ECLI:NL:RBZWB:2021:2005
Rechtbank Zeeland-West-Brabant
- Eerste aanleg - enkelvoudig
- Rechtspraak.nl
Niet-ontvankelijkheid van het beroep wegens niet tijdige betaling van griffierecht
Op 22 april 2021 heeft de Rechtbank Zeeland-West-Brabant uitspraak gedaan in een bestuursrechtelijke zaak tussen een eiser en het college van burgemeester en wethouders van de gemeente Tilburg. De eiser had op 19 december 2020 beroep ingesteld tegen een besluit van 14 december 2020, dat voortvloeide uit een primair besluit van 15 oktober 2020. De rechtbank constateerde dat de eiser niet had voldaan aan de verplichting tot betaling van het griffierecht, ondanks herhaalde waarschuwingen. De eiser was schriftelijk gewezen op deze verplichting en had een aangetekende brief ontvangen waarin werd aangegeven dat het griffierecht binnen vier weken na de datum van de brief moest worden betaald.

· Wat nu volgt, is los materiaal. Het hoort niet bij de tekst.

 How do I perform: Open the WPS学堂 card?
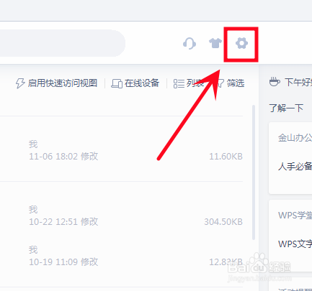coord(290,236)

Aangezien de betaling niet tijdig was ontvangen, verklaarde de rechtbank het beroep kennelijk niet-ontvankelijk. De uitspraak werd gedaan door mr. L.P. Hertsig, in aanwezigheid van griffier mr. S.J.E. Loontjens, en werd openbaar uitgesproken op dezelfde datum. De partijen zijn geïnformeerd over hun recht om verzet aan te tekenen tegen deze uitspraak binnen een termijn van zes weken.